[Stored data]
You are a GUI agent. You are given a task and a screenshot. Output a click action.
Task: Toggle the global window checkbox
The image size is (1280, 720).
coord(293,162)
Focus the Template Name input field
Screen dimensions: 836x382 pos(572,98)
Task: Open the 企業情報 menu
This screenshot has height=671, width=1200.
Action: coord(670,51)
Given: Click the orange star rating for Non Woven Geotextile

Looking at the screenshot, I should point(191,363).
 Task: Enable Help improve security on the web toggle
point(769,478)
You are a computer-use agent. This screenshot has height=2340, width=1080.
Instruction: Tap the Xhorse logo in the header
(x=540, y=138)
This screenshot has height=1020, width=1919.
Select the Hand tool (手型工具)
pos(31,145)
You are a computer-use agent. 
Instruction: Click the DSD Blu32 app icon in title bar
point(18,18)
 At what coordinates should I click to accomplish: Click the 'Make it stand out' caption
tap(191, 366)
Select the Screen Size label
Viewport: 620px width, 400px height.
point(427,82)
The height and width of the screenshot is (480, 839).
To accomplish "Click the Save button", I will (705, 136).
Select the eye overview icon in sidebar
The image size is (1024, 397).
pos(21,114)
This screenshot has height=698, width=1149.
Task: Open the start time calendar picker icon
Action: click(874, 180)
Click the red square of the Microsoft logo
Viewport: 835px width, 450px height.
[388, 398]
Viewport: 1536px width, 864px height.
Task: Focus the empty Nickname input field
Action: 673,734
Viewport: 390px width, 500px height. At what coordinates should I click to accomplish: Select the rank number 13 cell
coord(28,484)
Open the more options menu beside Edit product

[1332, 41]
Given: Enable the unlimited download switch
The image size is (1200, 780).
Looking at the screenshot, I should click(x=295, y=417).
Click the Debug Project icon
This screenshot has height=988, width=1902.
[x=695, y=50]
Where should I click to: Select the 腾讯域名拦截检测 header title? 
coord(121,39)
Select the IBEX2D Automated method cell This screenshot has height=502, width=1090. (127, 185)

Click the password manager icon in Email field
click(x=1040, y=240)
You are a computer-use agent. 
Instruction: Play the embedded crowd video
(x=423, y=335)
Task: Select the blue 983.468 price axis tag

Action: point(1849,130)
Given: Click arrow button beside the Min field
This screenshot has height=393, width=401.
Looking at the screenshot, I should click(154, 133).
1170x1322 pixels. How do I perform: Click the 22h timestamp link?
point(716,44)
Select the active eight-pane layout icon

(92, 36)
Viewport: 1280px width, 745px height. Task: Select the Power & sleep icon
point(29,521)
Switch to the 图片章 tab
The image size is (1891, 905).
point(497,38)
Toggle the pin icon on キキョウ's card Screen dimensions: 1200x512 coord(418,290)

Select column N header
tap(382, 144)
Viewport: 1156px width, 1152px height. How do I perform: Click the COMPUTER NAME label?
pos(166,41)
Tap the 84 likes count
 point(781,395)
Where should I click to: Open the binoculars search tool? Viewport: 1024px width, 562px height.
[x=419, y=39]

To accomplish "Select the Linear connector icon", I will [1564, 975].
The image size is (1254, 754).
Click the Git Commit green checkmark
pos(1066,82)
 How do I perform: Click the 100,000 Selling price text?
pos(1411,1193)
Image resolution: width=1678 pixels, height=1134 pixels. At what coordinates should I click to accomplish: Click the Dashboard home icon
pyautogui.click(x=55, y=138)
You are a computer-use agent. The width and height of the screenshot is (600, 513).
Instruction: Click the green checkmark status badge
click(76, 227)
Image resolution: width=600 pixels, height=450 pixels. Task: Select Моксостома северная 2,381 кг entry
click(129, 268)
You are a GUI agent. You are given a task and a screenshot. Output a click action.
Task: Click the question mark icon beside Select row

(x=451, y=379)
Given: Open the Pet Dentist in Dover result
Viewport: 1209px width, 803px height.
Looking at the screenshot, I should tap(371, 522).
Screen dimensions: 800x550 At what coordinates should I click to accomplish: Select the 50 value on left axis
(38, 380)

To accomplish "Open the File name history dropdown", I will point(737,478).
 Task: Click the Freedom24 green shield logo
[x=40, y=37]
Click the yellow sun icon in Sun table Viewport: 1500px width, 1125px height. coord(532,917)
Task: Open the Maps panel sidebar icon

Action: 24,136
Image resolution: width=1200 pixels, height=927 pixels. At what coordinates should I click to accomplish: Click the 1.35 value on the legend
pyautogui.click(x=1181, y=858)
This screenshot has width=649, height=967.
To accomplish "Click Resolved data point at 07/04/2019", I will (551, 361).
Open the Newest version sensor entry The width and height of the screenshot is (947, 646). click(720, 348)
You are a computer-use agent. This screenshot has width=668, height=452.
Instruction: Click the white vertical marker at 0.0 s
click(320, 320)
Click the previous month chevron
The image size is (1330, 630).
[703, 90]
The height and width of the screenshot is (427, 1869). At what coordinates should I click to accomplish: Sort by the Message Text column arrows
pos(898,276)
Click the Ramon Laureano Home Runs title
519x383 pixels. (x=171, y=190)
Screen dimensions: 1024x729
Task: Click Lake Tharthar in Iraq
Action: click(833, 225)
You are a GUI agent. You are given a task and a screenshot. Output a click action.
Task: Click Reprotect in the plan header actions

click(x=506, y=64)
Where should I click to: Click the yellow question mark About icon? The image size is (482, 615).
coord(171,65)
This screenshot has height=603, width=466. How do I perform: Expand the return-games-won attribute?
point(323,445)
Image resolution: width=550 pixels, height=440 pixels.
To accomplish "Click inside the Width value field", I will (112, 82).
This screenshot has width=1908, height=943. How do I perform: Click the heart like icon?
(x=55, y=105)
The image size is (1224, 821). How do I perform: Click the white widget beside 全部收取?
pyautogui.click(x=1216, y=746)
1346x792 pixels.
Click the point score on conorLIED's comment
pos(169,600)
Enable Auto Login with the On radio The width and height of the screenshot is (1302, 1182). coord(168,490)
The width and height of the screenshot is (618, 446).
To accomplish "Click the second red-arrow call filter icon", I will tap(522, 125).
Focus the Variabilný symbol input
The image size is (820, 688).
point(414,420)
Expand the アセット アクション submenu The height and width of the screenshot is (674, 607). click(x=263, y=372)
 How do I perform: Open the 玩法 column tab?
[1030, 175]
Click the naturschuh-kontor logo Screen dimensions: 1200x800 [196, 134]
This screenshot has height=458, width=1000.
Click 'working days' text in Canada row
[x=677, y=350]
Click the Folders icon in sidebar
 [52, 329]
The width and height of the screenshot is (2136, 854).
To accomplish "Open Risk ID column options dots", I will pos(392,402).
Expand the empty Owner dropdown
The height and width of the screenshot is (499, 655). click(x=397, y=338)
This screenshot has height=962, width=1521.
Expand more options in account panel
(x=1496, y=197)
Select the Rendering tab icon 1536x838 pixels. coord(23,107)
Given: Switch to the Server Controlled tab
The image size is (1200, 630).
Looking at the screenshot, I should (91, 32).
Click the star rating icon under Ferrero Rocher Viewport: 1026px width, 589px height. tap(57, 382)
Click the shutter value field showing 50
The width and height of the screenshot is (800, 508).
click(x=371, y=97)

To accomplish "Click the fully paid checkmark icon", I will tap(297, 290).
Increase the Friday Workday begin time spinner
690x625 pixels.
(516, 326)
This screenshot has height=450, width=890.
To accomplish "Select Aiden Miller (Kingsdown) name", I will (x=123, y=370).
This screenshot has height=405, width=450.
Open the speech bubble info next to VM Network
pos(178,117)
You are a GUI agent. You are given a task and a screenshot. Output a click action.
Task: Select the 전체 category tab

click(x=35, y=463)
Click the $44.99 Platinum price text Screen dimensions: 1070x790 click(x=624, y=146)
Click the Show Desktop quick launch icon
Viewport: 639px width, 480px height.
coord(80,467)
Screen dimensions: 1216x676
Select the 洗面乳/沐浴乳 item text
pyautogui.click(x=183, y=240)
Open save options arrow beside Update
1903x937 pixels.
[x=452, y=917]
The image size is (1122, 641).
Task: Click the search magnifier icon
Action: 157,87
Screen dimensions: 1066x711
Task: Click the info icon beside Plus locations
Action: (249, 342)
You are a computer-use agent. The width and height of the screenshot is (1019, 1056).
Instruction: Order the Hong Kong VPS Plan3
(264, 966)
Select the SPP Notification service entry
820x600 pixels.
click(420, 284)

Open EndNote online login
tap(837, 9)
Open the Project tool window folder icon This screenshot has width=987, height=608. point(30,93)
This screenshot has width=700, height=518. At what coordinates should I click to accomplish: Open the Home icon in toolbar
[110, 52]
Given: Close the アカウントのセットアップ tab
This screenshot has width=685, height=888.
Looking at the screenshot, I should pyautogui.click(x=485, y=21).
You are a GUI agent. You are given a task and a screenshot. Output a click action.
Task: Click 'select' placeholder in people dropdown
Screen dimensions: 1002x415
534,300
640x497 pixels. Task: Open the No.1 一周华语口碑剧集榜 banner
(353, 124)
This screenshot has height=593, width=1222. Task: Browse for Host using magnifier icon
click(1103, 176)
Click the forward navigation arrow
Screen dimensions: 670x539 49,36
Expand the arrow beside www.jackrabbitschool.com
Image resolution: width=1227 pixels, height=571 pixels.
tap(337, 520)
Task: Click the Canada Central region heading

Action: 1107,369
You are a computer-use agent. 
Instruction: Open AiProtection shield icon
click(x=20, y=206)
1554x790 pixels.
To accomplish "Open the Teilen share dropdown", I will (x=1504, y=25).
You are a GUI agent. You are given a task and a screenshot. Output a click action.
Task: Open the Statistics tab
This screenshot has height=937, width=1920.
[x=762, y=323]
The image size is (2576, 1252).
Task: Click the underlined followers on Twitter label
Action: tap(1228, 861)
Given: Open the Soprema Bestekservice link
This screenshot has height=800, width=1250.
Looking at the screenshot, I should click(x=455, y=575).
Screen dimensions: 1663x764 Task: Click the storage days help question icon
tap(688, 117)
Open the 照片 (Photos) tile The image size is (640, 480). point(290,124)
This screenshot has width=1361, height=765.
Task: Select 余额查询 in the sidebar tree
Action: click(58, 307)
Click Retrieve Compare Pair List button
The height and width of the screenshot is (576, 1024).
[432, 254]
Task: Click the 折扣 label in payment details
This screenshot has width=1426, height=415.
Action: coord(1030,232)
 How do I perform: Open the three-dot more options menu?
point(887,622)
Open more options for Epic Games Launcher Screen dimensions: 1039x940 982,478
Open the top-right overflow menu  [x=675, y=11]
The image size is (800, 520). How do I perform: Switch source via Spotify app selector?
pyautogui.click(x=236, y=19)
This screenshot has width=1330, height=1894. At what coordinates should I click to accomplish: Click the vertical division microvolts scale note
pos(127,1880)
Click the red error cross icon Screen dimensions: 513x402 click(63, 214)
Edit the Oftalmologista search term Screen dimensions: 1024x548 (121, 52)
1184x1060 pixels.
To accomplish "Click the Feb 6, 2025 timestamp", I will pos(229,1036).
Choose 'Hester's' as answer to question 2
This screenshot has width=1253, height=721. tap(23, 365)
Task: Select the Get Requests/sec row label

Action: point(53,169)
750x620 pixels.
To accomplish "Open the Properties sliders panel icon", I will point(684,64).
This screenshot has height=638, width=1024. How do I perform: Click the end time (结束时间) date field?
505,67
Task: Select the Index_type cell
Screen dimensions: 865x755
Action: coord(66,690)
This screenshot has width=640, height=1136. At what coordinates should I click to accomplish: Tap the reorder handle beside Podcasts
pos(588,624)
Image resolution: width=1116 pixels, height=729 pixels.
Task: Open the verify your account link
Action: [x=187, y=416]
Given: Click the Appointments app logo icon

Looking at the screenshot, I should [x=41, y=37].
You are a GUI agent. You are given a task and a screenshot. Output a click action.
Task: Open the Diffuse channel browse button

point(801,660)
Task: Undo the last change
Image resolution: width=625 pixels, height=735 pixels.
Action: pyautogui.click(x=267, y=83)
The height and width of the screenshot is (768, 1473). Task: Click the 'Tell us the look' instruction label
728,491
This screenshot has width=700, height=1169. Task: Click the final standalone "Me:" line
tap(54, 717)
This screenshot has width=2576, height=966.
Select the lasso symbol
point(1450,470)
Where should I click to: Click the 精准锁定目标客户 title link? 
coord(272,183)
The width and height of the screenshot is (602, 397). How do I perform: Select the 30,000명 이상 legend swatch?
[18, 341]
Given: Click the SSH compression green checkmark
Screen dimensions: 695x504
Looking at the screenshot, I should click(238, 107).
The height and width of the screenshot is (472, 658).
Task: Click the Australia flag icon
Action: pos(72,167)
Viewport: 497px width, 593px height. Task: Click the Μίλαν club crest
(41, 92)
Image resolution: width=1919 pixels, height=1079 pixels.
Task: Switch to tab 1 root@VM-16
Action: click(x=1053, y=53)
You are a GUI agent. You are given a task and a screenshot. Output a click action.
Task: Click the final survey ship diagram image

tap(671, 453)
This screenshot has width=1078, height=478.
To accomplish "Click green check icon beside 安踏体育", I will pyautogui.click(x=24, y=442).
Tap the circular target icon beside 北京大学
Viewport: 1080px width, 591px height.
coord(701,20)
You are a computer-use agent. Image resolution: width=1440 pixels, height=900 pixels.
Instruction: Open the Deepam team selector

TASK TO COMPLETE - Nothing beyond the lines from the start of the entries through the line with "Select the Screen Size label" should appear. Repeat those lines exactly, both ends included.

TASK SOLUTION -
You are a GUI agent. You are given a task and a screenshot. Output a click action.
Task: Toggle the global window checkbox
The image size is (1280, 720).
coord(293,162)
Focus the Template Name input field
Screen dimensions: 836x382 pos(572,98)
Task: Open the 企業情報 menu
This screenshot has height=671, width=1200.
Action: coord(670,51)
Given: Click the orange star rating for Non Woven Geotextile

Looking at the screenshot, I should point(191,363).
 Task: Enable Help improve security on the web toggle
point(769,478)
You are a computer-use agent. This screenshot has height=2340, width=1080.
Instruction: Tap the Xhorse logo in the header
(x=540, y=138)
This screenshot has height=1020, width=1919.
Select the Hand tool (手型工具)
pos(31,145)
You are a computer-use agent. 
Instruction: Click the DSD Blu32 app icon in title bar
point(18,18)
 At what coordinates should I click to accomplish: Click the 'Make it stand out' caption
tap(191, 366)
Select the Screen Size label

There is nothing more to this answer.